É preciso concluir, se comparamos esses princípios elementares à sua aplicação, que o cinema é tão desconhecido hoje quanto era a pintura no fim do último século. Reprovamos a nossos pais terem colocado Meissonnier antes de Cézanne, mas não vemos nosso século de luzes preferir as Noites Brancas de Visconti às Aventuras de Hadji de Don Weis? Surpreende-se que as obras levadas num dia aos píncaros sejam insuportáveis ou ignoradas no dia seguinte, sem compreender que isso não ocorre por uma fatalidade misteriosa, mas simplesmente porque a maior parte dos espectadores não aprendeu ainda a olhar, e filtra as imagens através de uma consciência inadaptada às realidades da tela.

Michel Mourlet
Traduzido por Luiz Carlos Oliveira Jr.



[1] Não se tratam evidentemente dos critérios de finalidade, transcendentes à obra e comuns a toda forma de arte.
[2] Esse parágrafo que eu acreditava dever defender da imprecisão foi escrito quando eu tinha achado sua melhor justificação em um artigo de André Bazin, compilado em Qu’est-ce que le cinéma? e intitulado “O Mito do Cinema Total”. Citemos: “Tudo me parece ocorrer como se devêssemos inverter aqui a causalidade histórica que vai da infraestrutura econômica às superestruturas ideológicas e considerar as descobertas técnicas fundamentais como acidentes felizes e favoráveis, mas essencialmente secundários em relação à idéia preliminar dos inventores.
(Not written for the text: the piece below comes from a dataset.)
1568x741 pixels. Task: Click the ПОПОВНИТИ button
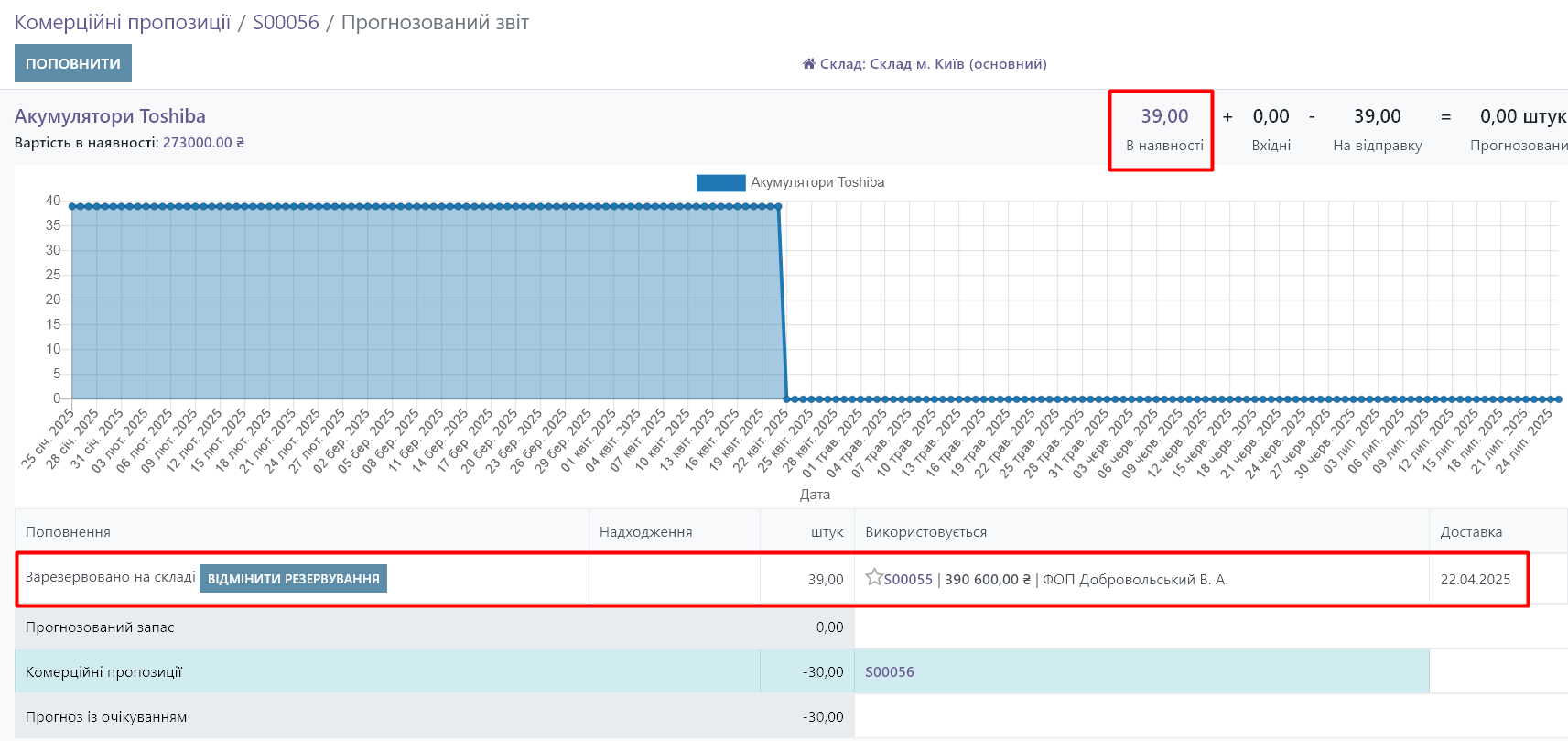(73, 63)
O cinema é um fenômeno idealista. A idéia a partir da qual os homens o fizeram existia toda pronta em seu cérebro, como no céu platoniano, e o que nos atinge é bem mais a resistência tenaz da matéria à idéia do que as sugestões da técnica à imaginação do explorador”. E mais adiante: “Se as origens de uma arte deixam perceber alguma coisa de sua essência, podemos considerar os cinemas mudo e sonoro como as etapas de um desenvolvimento técnico que realiza pouco a pouco o mito original dos exploradores. Compreende-se, nessa perspectiva, que seja absurdo tomar o cinema mudo por uma espécie de perfeição primitiva da qual o realismo do som e da cor progressivamente se distanciaria”.
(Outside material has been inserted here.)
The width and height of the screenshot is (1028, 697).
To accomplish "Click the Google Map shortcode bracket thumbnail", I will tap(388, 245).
[3] Cf. a definição de Valéry, contemporânea dessa época: “O cinema é a arte de fazer o falso com o verdadeiro”.
[4] Importância da fotografia: de sua qualidade depende em parte a sensação do volume espacial, o grão da luz, os jogos tênues da epiderme.
[5] “Fazer o verdadeiro” não é um fim mas um meio, o meio de fazer aceitar o fim que é a beleza. Uma beleza que não é verdadeira não é mais tolerável do que uma verdade que não é bela. O cinema cristaliza e realiza toda a vontade de verdade difusa nas outras artes, ele é, nesse sentido, seu epítome. Mas ele se torna sua derrisão caso estacione nesse degrau e fabrique, por exemplo, “reportagem vivida”...
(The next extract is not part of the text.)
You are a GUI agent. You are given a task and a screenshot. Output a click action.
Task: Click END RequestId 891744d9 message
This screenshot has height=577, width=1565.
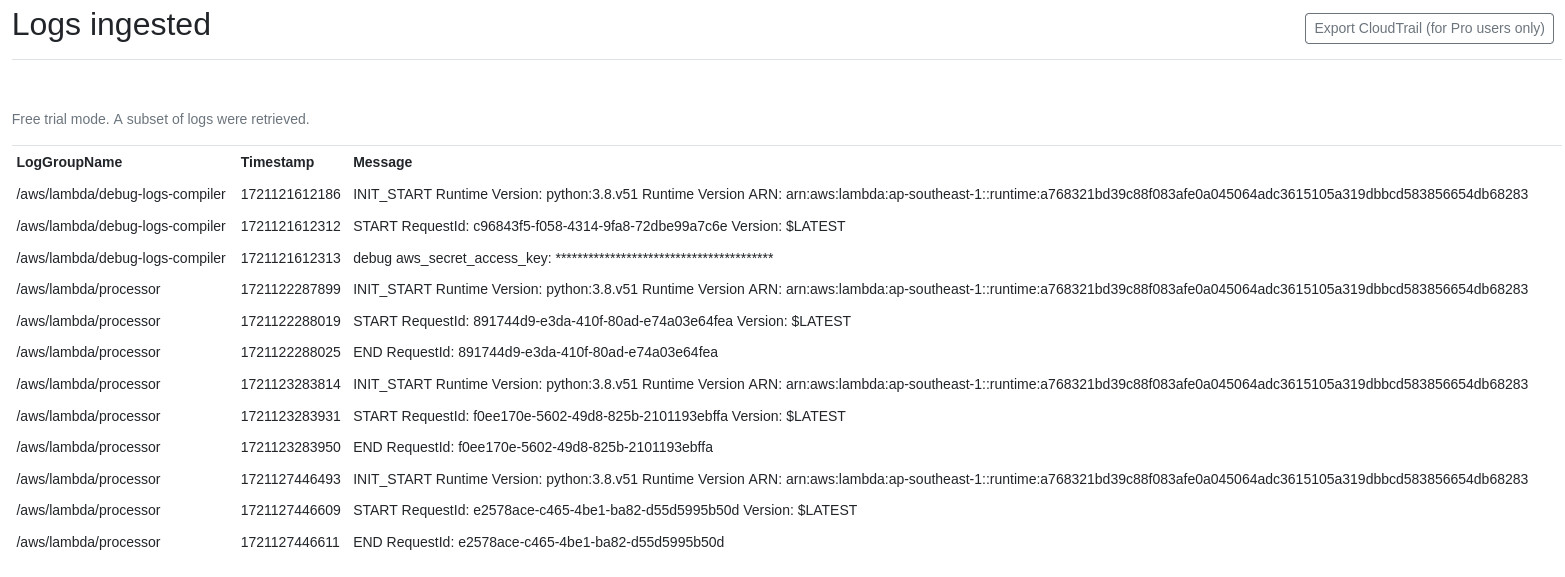point(535,352)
[6] Trata-se apenas de uma simples operação de colagem, à exceção – totalmente material – das cenas rodadas fora de sua ordem cronológica.
[7] Grifos meus.
[8] Cahiers du Cinéma n° 66, p. 66.
[9] Cahiers du Cinéma n° 66, p. 69.
[10] Haveria lugar sem dúvida para citar também Ida Lupino e Edgar Ulmer, ainda que muito pouco conhecidos, La Déesse des Incas de Frantz Eichtorm, sem esquecer Allan Dwan e alguns clarões em Douglas Sirk e Richard Fleischer.
[11] Reconheçamos nossa dívida perante a crítica “hitchcocko-hawksiana”, que sobretudo com Éric Rohmer, Jacques Rivette e Philippe Demonsablon foi a primeira a preparar o terreno, ainda que ela pareça hesitar em tirar as conseqüências de suas premissas.
[12] Isso não significa que o roteiro não tenha importância. A mise en scène se funda sobre as situações e depende de cada um que todas as situações não engendrem uma mesma revelação do ator. É por isso que falo de trampolim. Somente importa a altura do salto, mas ela depende da elasticidade do ponto de apoio tanto quanto das pernas.
[13] Distingamos essa gratuidade sobre o plano dos temas e da mise en situation, que pode ir justo a uma grande independência face às exigências de roteiro, e se confunde com a simples alegria de filmar um momento raro do universo, e a gratuidade que eu reprovava em Welles por exemplo, gratuidade esta de mise en scène; assim os contra-plongées sistemáticos e inúteis, ou a utilização, segundo seus próprios dizeres, de tal objetivo porque seus colegas não o empregam.